## DOKUMENTTEXT
· · ·

Ein Auslaufmodell

Die Wehrpflicht als Rekrutierungsmodell ist auf dem Rückzug. Dies zeigt ein Blick über die Grenzen.

Die Wehrpflicht etablierte sich in Europa im 19. Jahrhundert als Folge der Napoleonischen Kriege. Seinen Höhepunkt erlebte das Modell während den beiden Weltkriegen (1914-18 und 1939-45), als die europäischen Staaten Massenarmeen mit Millionen von Soldaten als Kanonenfutter auf die Schlachtfelder schickten. In der Schweiz wurde der obligatorische Militärdienst damals zu einer tragenden Säule des Konzeptes der autonomen Landesverteidigung.

Neue Zeiten
Spätestens seit dem Ende des Kalten Krieges gibt es keine glaubwürdigen Szenarien von Invasionskriegen zwischen europäischen Staaten mehr. Die Aufrechterhaltung von Massenheeren mit ihren teuren Ausrüstungen ist nicht mehr gerechtfertigt. Deshalb haben in den vergangenen 20 Jahren nicht weniger als 19 europäische Staaten die Wehrpflicht aufgehoben (siehe Liste).

· · ·

## Einträge zum Zeigen auf Wörter und Elemente
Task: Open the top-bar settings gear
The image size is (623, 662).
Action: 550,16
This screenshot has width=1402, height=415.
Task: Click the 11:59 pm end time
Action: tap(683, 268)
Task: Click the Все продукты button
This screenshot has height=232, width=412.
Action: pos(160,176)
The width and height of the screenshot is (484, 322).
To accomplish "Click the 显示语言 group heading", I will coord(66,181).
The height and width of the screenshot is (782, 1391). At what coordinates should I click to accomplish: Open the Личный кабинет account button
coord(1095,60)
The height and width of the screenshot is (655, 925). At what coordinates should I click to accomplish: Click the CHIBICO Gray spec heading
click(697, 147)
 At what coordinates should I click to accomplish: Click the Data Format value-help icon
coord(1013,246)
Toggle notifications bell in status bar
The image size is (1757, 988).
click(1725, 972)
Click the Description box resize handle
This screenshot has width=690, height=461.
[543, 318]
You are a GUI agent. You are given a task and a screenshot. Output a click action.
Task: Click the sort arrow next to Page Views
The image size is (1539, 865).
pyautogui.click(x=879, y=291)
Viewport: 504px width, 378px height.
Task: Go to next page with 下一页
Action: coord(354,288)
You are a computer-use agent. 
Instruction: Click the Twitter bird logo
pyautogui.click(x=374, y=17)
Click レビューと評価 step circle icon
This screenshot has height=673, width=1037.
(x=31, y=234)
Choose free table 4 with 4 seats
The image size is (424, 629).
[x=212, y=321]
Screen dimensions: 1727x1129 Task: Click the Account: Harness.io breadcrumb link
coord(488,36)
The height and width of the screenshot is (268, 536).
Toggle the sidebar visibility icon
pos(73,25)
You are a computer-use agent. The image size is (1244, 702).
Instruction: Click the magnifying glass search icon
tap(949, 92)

· · ·

## AUFGABEN
**a.** Entnimm dem Text über die Wehrpflicht wörtlich die Stelle, die mit „Ein Auslaufmodell“ beginnt und bis einschließlich „der autonomen Landesverteidigung.“ reicht.
**b.** Beantworte anhand des Textes über die Wehrpflicht diese Fragen:
(i) In welchem Jahrhundert etablierte sich die Wehrpflicht in Europa?
(ii) Wozu wurde der obligatorische Militärdienst in der Schweiz damals?
(iii) Wie viele europäische Staaten haben in den vergangenen 20 Jahren die Wehrpflicht aufgehoben?
**c.** Setze den Text über die Wehrpflicht nach seinem letzten Satz fort.

## ANTWORTEN IN REIHENFOLGE
**a.**
Ein Auslaufmodell

Die Wehrpflicht als Rekrutierungsmodell ist auf dem Rückzug. Dies zeigt ein Blick über die Grenzen.

Die Wehrpflicht etablierte sich in Europa im 19. Jahrhundert als Folge der Napoleonischen Kriege. Seinen Höhepunkt erlebte das Modell während den beiden Weltkriegen (1914-18 und 1939-45), als die europäischen Staaten Massenarmeen mit Millionen von Soldaten als Kanonenfutter auf die Schlachtfelder schickten. In der Schweiz wurde der obligatorische Militärdienst damals zu einer tragenden Säule des Konzeptes der autonomen Landesverteidigung.

**b.**
(i) Im 19. Jahrhundert, als Folge der Napoleonischen Kriege.
(ii) Zu einer tragenden Säule des Konzeptes der autonomen Landesverteidigung.
(iii) Nicht weniger als 19 Staaten.

**c.**
Sind diese Staaten etwa unsicher geworden? Leiden sie unter «Rambo-Armeen»? Sind sie bei Naturkatastrophen schneller überfordert?
Dass die Schweizer Nationalkonservativen (vor allem die SVP) die Wehrpflicht mit Zähnen und Klauen verteidigen, hat keine objektiven Gründe, sondern rein ideologische. Für die SVP ist die Wehrpflicht nötig, um weiterhin an der Fiktion einer Schweiz als Insel festhalten zu können, die sich militärisch ganz alleine gegen alle Bedrohungen von aussen zur Wehr setzen kann.

Liste der europäischen Länder, welche die Wehrpflicht abgeschafft haben (seit 1990):

  • Deutschland (2012)
  • Schweden (2010)
  • Albanien (2010)
  • Polen (2009)
  • Litauen (2009)
  • Bulgarien (2008)
  • Lettland (2007)
  • Rumänien (2007)
  • Slowakei (2006)
  • Bosnien & Herzegowina (2006)
  • Tschechien (2005)
  • Italien (2005)
  • Portugal (2004)
  • Slowenien (2004)
  • Ungarn (2004)
  • Spanien (2002)
  • Frankreich (2001)
  • Niederlande (1996)
  • Belgien (1994)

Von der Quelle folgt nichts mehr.